On 9 December at Herefordshire Magistrates Court, Wayne Edward Priday, 39, from Leintwardine, Herefordshire, pleaded guilty to a charge relating to the use of a pole trap in August 2013. He was fined £375 and ordered to pay £170 costs.
Pole traps are devices that have been banned from use since 1904 and consist of a powerful spring-trap typically placed on top of a post or pole. Birds of prey will the use these elevated positions as a vantage point and the traps are strategically placed where they will hunt.
On 7 August, RSPB Investigation officers visited a pheasant release pen near Elton, west of Ludlow. They discovered a pole trap that had been placed on top of a post and camouflaged with moss. The pole trap was disabled and covert surveillance was set up to monitor who was responsible.

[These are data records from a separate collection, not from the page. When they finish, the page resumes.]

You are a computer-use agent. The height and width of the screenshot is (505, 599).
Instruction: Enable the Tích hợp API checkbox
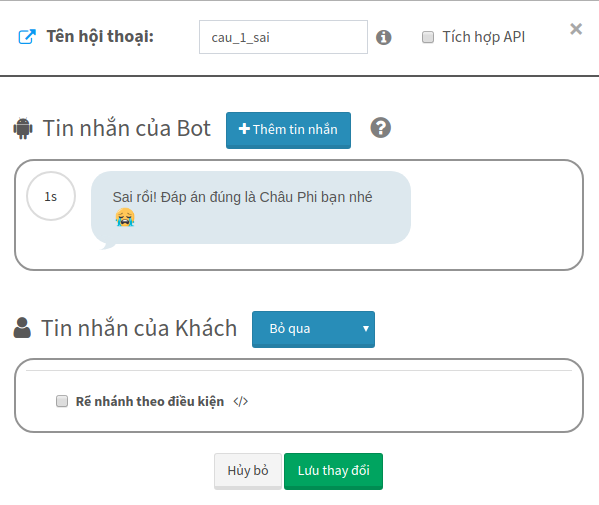tap(428, 37)
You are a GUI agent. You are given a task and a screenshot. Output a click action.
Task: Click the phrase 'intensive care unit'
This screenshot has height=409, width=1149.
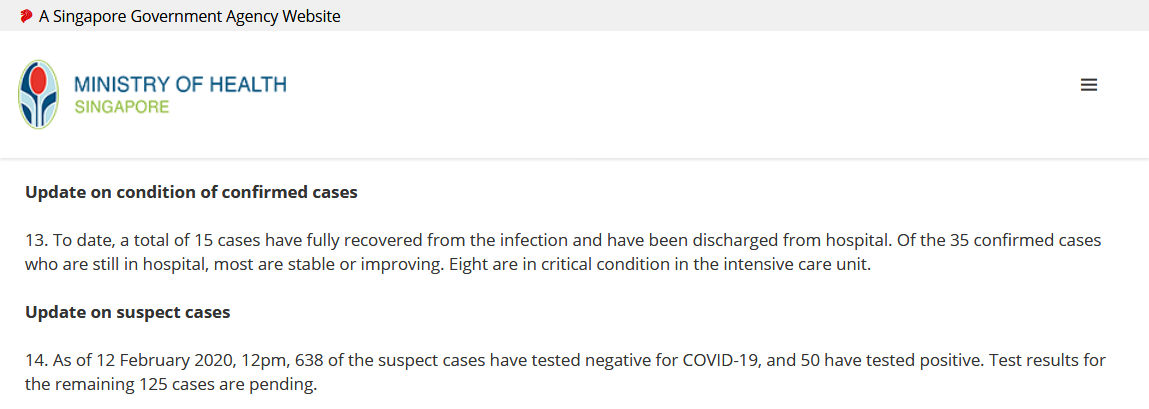(x=807, y=264)
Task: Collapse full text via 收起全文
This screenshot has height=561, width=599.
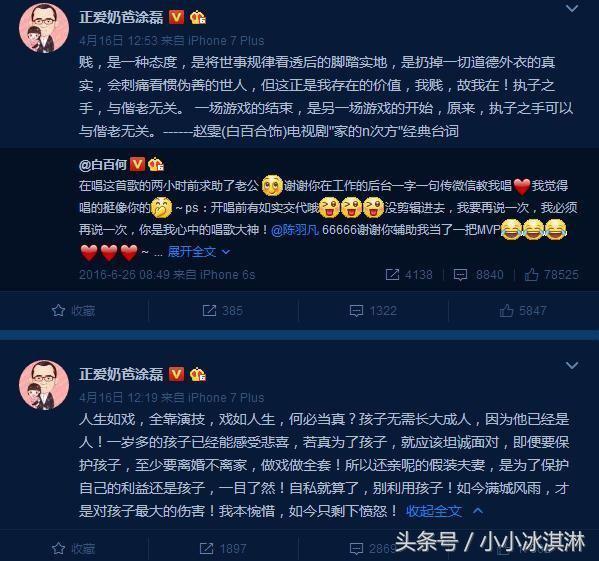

The following morning Priday was filmed visiting the site. Clearly puzzled that the trap had been sprung, Priday unfastened the spring-trap and took it away in his vehicle. West Mercia Police visited the site and Priday was later interviewed. He eventually accepted setting the trap, though claimed it was for squirrels.
Guy Shorrock, Investigations Officer, said: 'There are a number of fantastic birds of prey in the forests around Ludlow including red kites and buzzards. However, we believe this trap was probably set for a goshawk, a very rare bird of prey with perhaps only 500 pairs in the UK.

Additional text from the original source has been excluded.